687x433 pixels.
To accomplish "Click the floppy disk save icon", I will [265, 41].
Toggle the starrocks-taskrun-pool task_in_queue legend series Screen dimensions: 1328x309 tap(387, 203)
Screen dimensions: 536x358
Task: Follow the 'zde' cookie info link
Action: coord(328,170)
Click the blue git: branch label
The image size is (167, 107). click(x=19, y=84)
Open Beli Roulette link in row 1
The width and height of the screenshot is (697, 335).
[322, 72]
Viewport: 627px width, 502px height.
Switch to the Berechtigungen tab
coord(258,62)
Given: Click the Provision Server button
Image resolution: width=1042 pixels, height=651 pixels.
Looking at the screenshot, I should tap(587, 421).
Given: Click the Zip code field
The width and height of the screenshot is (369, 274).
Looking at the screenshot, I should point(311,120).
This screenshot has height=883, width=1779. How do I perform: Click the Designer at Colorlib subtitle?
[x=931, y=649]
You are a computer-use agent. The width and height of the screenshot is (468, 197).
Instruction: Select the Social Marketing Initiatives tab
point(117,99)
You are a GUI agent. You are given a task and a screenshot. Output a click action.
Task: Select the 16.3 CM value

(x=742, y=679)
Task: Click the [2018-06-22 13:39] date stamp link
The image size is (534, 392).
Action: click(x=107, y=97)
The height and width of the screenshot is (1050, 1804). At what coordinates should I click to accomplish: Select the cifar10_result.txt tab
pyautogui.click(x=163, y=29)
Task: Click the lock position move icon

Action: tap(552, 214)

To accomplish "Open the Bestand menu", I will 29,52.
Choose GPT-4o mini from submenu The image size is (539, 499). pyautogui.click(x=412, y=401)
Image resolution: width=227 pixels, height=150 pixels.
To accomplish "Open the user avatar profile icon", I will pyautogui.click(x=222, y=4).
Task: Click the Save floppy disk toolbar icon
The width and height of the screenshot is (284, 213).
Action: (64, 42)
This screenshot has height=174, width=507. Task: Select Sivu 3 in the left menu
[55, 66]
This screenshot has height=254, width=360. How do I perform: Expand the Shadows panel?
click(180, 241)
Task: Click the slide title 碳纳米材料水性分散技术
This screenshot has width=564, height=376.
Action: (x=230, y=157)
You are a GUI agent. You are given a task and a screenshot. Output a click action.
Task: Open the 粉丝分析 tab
────────────────────────────────────────
Task description. Gather each line above that contains the word "This". Letter case matters.

Finished exercise.
This screenshot has height=883, width=1779. How do I perform: Click the Designer at Colorlib subtitle?
This screenshot has height=174, width=507. Task: Select Sivu 3 in the left menu
This screenshot has height=254, width=360. How do I perform: Expand the Shadows panel?
This screenshot has width=564, height=376.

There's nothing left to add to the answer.